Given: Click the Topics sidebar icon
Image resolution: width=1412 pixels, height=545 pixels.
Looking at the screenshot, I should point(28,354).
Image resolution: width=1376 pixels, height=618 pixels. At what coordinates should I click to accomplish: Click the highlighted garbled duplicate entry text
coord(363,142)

※

_Exercise requirements_
The lines to output run from the one containing "Image resolution: width=1376" through the last line of the records above; repeat them exactly and nothing more.

_Answer to the exercise_
Image resolution: width=1376 pixels, height=618 pixels. At what coordinates should I click to accomplish: Click the highlighted garbled duplicate entry text
coord(363,142)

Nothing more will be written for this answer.